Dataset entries
_ _ _
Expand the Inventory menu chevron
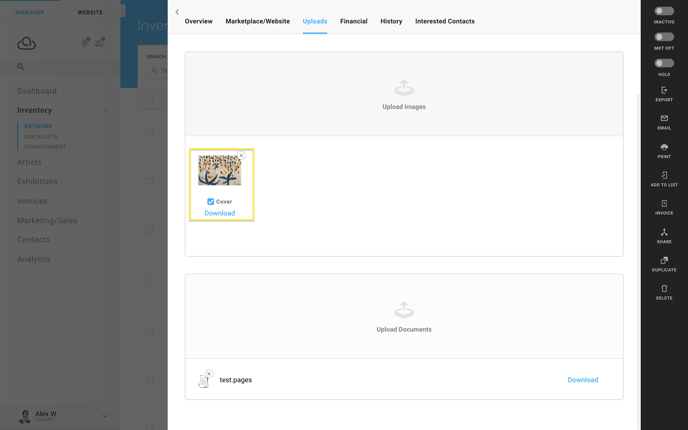The width and height of the screenshot is (688, 430). [x=105, y=110]
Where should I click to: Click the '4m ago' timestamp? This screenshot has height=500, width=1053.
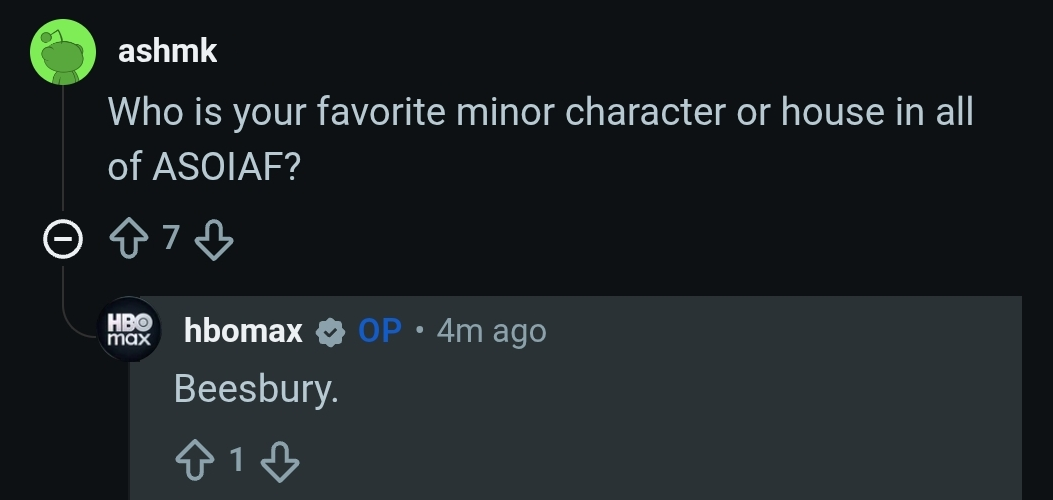coord(492,331)
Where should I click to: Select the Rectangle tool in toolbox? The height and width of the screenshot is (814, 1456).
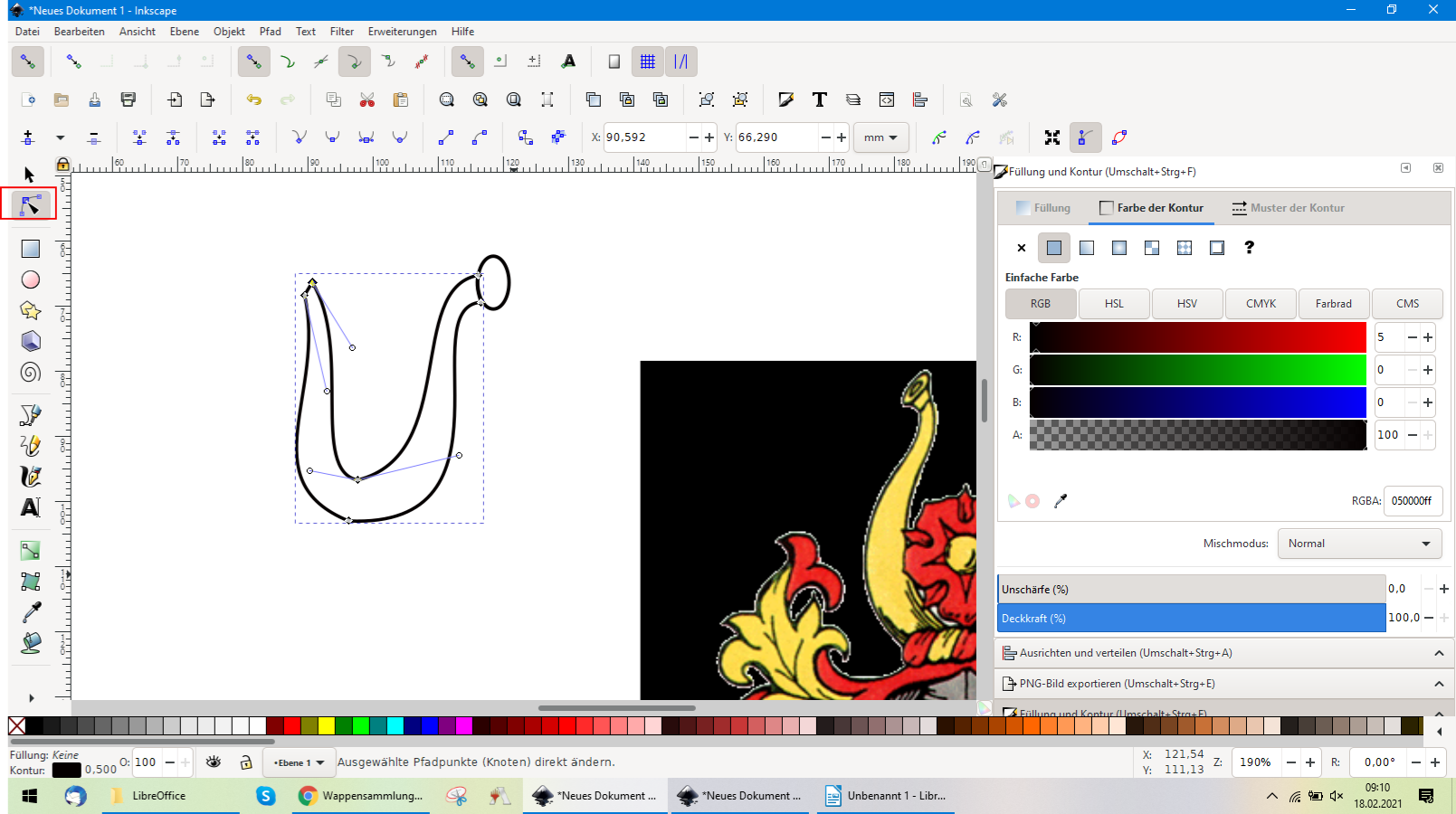pos(31,249)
_ _ _
## Work to be completed:
Return each entry exactly as it appears above, but exclude the pictures.

## Response to the task:
Expand the Inventory menu chevron
The width and height of the screenshot is (688, 430). [x=105, y=110]
Where should I click to: Click the '4m ago' timestamp? This screenshot has height=500, width=1053.
coord(492,331)
Where should I click to: Select the Rectangle tool in toolbox? The height and width of the screenshot is (814, 1456).
pos(31,249)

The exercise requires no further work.